Before you can use gray water on the landscape, it must be filtered to remove particulate, fiber and floating materials. A grease trap is critical to prevent filter plugging.

Gray water held more than 3 hours must be disinfected because it contains more harmful bacteria than sewage does. A chlorine concentration of 0.5 ppm will disinfect gray water. As gray water is held overnight or longer, the chlorine slowly moves out of solution. The chlorine in laundry wastewater is too dilute to disinfect a gray-water holding tank.

Tablet or liquid solutions of chlorine, ultraviolet light or heat can disinfect gray water. Chlorine is most commonly used. To ensure proper disinfection, use a dosing pump to measure chlorine input for every unit of water volume.

APPLICATION METHODS

Correctly filtered and disinfected gray water can be applied through normal irrigation systems. Apply gray water at or slightly below the soil surface. Avoid sprinkling or making it into an aerosol. Surface broadcasting by soaker hose is acceptable, providing standing puddles and runoff do not occur. Leach fields from gray-water septic systems also can be used for distribution.

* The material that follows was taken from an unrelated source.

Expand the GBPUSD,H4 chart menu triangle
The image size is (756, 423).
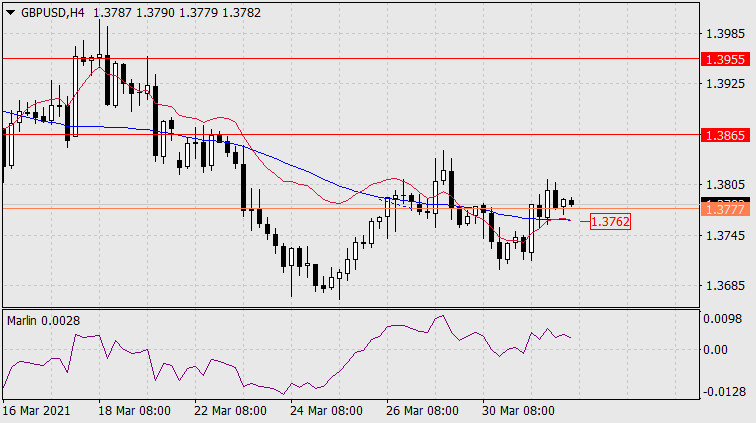point(10,13)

Gray-water surface runoff can cause serious erosion and disruption of surface-water chemistry. Avoid concentrated watering near wells and significant groundwater recharge areas because that can lead to groundwater pollution. It is important to carefully monitor application and infiltration races.

EFFECTS ON SOIL

Gray water has few long-term effects on soil. Gray water slightly modifies soil-organism populations and usually initiates no additional pest problems. Changes that do occur are due to the additional water present. Over-watering and extended periods of soil saturation with gray water can cause severe root problems for plants.

Household levels of bleaches and detergents do not cause problems when gray water is applied to medium and fine-textured native soils. However, when applied to coarse sandy soils with little organic matter, root damage can occur.

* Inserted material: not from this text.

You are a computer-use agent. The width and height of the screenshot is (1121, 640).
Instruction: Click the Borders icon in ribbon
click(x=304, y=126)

Organic matter and soil-texture adjustments are critical in raised beds with gray-water irrigation. Do not use gray water on plants with limited root areas or for hydroponics.

TREES AND SHRUBS

Gray water has few detrimental effects on trees and shrubs growing in native soils. Acid-loving plants, however, can have problems because detergents make water more alkaline. Gray-water use for landscape trees and shrubs is shown in the table "Average characteristics of gray water compared with total wastewater."

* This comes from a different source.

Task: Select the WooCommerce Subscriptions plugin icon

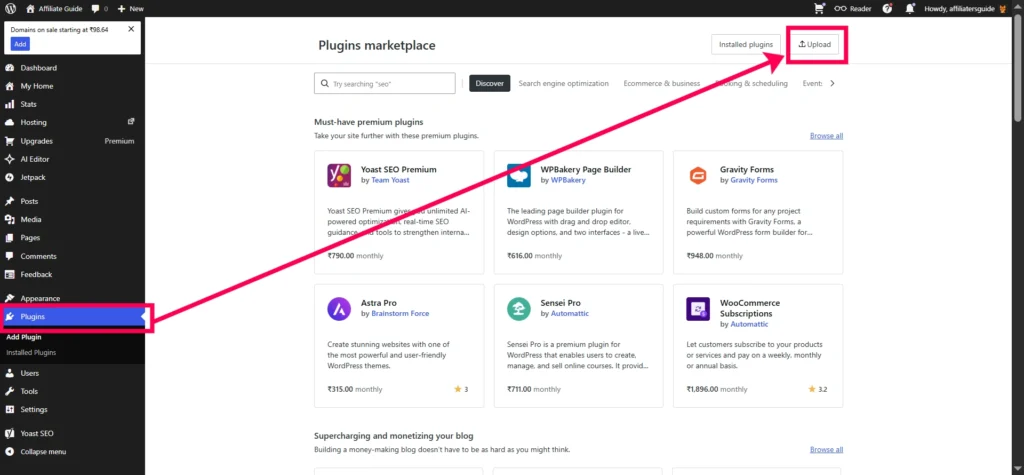Action: 698,309
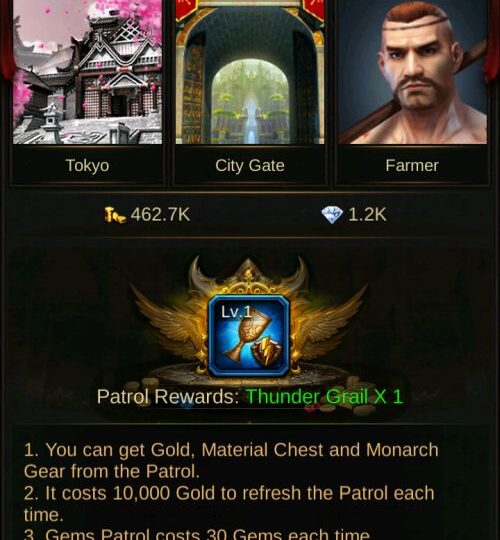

Gray-water use conserves one of our most precious resources. If managed properly, gray water creates few detriments and many benefits.

CRITERIA FOR USING GRAY WATER FOR TREES AND SHRUBS

  • Make trees and shrubs high-priority watering items because of their individual value.
  • Use gray water when natural precipitation and normal irrigation water are not available.
  • Apply gray water to soil. Never spray on foliage, twigs or stems.
  • Never soak bark or root-collar area.
  • Do not spray edible plant parts or soils where water splash can move gray water onto edible plant parts.
  • Do not use on root or leaf crops consumed by people or domestic livestock.
  • Do not use on new transplants.
  • Do not use on indoor trees or other plants with limited rooting space, in small containers, or plants normally under saturated conditions.
  • Always apply gray water at or slightly below the soil surface. Apply over or under mulch, if present.
  • Avoid using micro or regular sprinkler heads that can blow gray-water aerosols downwind.
  • Be careful of applications that apply gray water directly to leaf surfaces of ground covers and turfgrasses.
  • Control gray-water application and infiltration to prevent standing puddles and surface runoff.
  • Test soil periodically to reveal salt and boron toxicity problems.

SAVING WATER, SAVING LANDSCAPES

With populations and land-use demands increasing and high quality water resources continuing to decrease, more water shortages and water use restrictions as well as higher prices will occur in the future. By using gray water the slightly used water from sinks, tubs and laundry--landscape irrigation can be maintained despite outdoor watering bans and higher water costs. However, gray-water use requires changing many health and plumbing codes to accept proper gray-water management in a landscape.